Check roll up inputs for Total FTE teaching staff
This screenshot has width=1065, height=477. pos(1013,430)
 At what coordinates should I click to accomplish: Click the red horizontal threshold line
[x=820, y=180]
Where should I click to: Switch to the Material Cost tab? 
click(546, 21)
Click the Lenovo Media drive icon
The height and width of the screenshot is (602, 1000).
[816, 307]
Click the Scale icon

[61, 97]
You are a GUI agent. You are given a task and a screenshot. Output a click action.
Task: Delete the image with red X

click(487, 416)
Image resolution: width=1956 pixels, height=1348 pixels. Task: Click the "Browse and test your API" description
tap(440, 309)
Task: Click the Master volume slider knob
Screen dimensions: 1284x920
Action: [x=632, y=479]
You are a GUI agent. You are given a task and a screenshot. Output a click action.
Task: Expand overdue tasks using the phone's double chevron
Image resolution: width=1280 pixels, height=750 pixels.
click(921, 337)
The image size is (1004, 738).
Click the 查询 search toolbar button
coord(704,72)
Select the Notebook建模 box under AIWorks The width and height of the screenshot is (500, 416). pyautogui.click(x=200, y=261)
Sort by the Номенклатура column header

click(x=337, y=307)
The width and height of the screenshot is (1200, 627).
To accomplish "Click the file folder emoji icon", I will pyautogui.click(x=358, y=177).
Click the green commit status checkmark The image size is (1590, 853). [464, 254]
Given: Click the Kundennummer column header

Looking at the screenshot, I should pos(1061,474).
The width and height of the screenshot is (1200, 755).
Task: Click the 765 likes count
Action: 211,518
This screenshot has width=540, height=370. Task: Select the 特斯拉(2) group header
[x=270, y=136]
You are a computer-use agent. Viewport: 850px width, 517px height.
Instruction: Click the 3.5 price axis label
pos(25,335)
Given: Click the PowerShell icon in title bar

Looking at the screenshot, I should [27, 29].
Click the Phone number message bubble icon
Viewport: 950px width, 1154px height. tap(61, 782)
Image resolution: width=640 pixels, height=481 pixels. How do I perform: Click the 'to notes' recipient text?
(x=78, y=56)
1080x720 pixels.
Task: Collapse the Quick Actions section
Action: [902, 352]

Try it »
All of the data above must be set down again exactly.

Task response »
Check roll up inputs for Total FTE teaching staff
This screenshot has width=1065, height=477. pos(1013,430)
 At what coordinates should I click to accomplish: Click the red horizontal threshold line
[x=820, y=180]
Where should I click to: Switch to the Material Cost tab? 
click(546, 21)
Click the Lenovo Media drive icon
The height and width of the screenshot is (602, 1000).
[816, 307]
Click the Scale icon

[61, 97]
You are a GUI agent. You are given a task and a screenshot. Output a click action.
Task: Delete the image with red X

click(487, 416)
Image resolution: width=1956 pixels, height=1348 pixels. Task: Click the "Browse and test your API" description
tap(440, 309)
Task: Click the Master volume slider knob
Screen dimensions: 1284x920
Action: [x=632, y=479]
You are a GUI agent. You are given a task and a screenshot. Output a click action.
Task: Expand overdue tasks using the phone's double chevron
Image resolution: width=1280 pixels, height=750 pixels.
click(921, 337)
The image size is (1004, 738).
Click the 查询 search toolbar button
coord(704,72)
Select the Notebook建模 box under AIWorks The width and height of the screenshot is (500, 416). pyautogui.click(x=200, y=261)
Sort by the Номенклатура column header

click(x=337, y=307)
The width and height of the screenshot is (1200, 627).
To accomplish "Click the file folder emoji icon", I will pyautogui.click(x=358, y=177).
Click the green commit status checkmark The image size is (1590, 853). [464, 254]
Given: Click the Kundennummer column header

Looking at the screenshot, I should pos(1061,474).
The width and height of the screenshot is (1200, 755).
Task: Click the 765 likes count
Action: 211,518
This screenshot has width=540, height=370. Task: Select the 特斯拉(2) group header
[x=270, y=136]
You are a computer-use agent. Viewport: 850px width, 517px height.
Instruction: Click the 3.5 price axis label
pos(25,335)
Given: Click the PowerShell icon in title bar

Looking at the screenshot, I should [27, 29].
Click the Phone number message bubble icon
Viewport: 950px width, 1154px height. tap(61, 782)
Image resolution: width=640 pixels, height=481 pixels. How do I perform: Click the 'to notes' recipient text?
(x=78, y=56)
1080x720 pixels.
Task: Collapse the Quick Actions section
Action: [902, 352]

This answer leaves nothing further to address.